Data extract -
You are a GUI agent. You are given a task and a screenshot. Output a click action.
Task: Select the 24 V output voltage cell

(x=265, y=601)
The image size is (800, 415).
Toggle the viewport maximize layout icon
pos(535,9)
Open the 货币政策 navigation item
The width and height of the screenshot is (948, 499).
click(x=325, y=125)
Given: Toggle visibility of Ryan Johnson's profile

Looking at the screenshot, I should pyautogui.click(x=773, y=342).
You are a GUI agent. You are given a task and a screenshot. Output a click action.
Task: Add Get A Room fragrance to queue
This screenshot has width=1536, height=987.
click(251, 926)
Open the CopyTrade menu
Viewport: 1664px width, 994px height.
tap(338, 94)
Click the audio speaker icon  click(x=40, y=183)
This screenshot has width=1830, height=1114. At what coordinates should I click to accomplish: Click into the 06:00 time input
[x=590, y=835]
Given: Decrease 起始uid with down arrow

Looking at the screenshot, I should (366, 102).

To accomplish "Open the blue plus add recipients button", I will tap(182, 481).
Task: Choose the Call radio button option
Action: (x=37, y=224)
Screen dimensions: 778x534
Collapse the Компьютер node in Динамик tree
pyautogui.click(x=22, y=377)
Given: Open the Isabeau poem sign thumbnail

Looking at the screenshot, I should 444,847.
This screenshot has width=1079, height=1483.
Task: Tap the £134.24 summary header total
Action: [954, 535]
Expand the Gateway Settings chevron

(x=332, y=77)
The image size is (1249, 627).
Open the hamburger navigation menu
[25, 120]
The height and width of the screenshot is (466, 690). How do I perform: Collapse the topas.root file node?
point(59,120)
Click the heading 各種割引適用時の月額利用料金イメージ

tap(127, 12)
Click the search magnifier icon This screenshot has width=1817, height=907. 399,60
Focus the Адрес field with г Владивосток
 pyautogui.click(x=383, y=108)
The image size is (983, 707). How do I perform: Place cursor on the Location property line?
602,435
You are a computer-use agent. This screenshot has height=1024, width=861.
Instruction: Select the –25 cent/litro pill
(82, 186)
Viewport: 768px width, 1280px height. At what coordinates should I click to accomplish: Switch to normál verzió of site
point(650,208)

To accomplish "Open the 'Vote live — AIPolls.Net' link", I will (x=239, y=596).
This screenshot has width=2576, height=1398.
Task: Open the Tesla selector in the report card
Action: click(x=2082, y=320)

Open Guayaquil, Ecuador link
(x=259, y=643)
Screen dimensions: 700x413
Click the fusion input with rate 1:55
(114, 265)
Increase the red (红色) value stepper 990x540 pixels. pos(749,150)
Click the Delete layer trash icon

Problem requirements - The answer must be every line of the entries that includes the word "dimensions".

Result for this task -
Screen dimensions: 778x534
Screen dimensions: 700x413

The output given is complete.